Princeton's Robert Darnton examines why Andrzej Wajda's 1983 film Danton outraged the French left-wing intellectuals, even though the film's portrayal of Danton's efforts to stop the Reign of Terror could have been seen as a foreshadowing of resistance to Stalinism. His explanation stresses the uneasy alliance between Socialists and Communists, in which Socialists had "to prove their ideological purity," and therefore "rushed to defend the orthodox view of the French Revolution." The film was criticized on many of the same grounds as Simon Schama's Citizens: for making revolutionary terror seem gratuitious by deleting references to the large social and political context.
Darton's colleague Sean Wilentz contrasts two versions of The Buccaneer (1938 and 1958), which focus on Andrew Jackson, privateer Jean Lafitte, and the battle of New Orleans, arguing that the films "are actually more trustworthy than many history textbooks" since they suggest the political significance of the battle.
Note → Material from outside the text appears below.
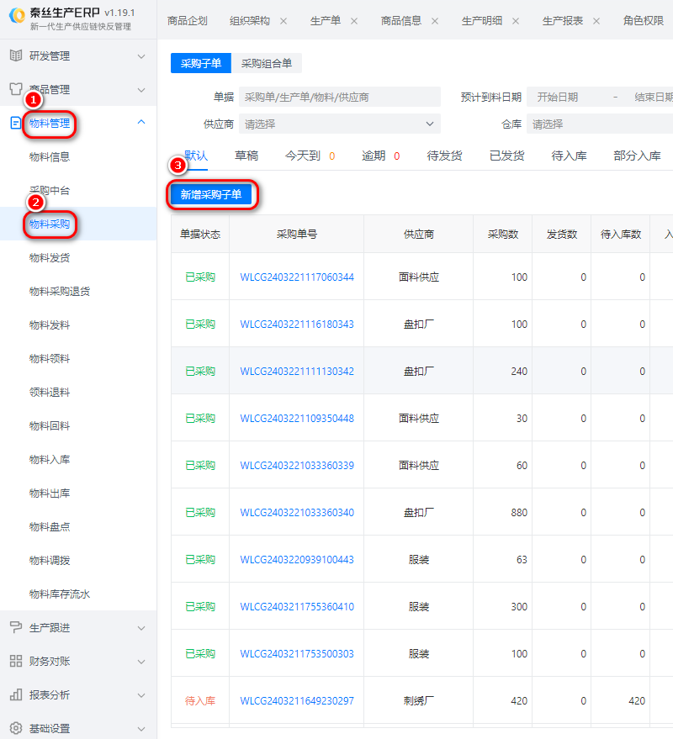This screenshot has height=739, width=673.
Task: Collapse the 物料管理 menu chevron
Action: (x=140, y=124)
Wilentz maintains that the British government was prepared, following victory, to "declare the Louisiana Purchase a dead letter." He also suggests that the films illustrate shifts in sex symbolism, arguing that the 1958 version reflects "some of the troubled, rebellious sexual spirit that had been simmering beneath the bland stereotypes of the Eisenhower years."
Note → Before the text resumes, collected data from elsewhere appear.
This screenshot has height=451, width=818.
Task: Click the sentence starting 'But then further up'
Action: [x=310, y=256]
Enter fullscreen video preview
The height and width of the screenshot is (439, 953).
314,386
Why was the Hollywood studio system particularly attracted to historical films? In discussing Warner Bros. 1936 film The Charge of the Light Brigade, Richard Slotkin suggests that the answer lies not simply in the fact that historical subjects provided a premise, a guarantee of an "important" subject, and "authentic" period details; more important, he argues, history fit into the studios' "presentist" agenda: "The themes of Hollywood's history films usually have some obviously timely aspect, and...a contemporary subtext." Historical films, he continues, are significantly shaped by "the star system and by the narrative formulas of film genres." Thus, in his analysis of Light Brigade, Slotkin shows how racial and sexual imagery is employed in developing the film's political theme--"that a Great Power must take a strong stance against colonial 'savages' and their European sponsors"--which Slotkin relates to the contemporary political context, German rearmament, Italy's Ethiopian invasion, Japanese advances in China, Stalin's purges, the Spanish Civil War.
Past Imperfect contains essays on so many films that it is difficult to do each author justice. The volume deals with topics as diverse as the process of assimilation (Hester Street), the difficulty of simultaneously meeting the standards of cinematic art and the exacting historian (Young Winston), the difficulty of dramatizing the life of the mind (Freud: The Secret Passion), the treatment of war (Gallipoli, The Human Condition) and imperialism (Khartoum), and the distinction between factual accuracy and historical truth (five films on World War I). In a number of instances (especially impressively in Jonathan Spence's analysis of Shanghai Express), authors suggest that historical reality is even stranger and more adventurous than the cinematic representation. Many of the analyses of biopics (such as John F. Kasson's essay on the 1953 Houdini or Geoffrey C. Ward's on Gandhi) suggest that Hollywood's handling of biography has tended to be even less scrupulous than its treatment of history. Many authors (including Nancy F. Cott in her analysis of Bonnie and Clyde) suggest that historical films often transplant contemporary themes into the past.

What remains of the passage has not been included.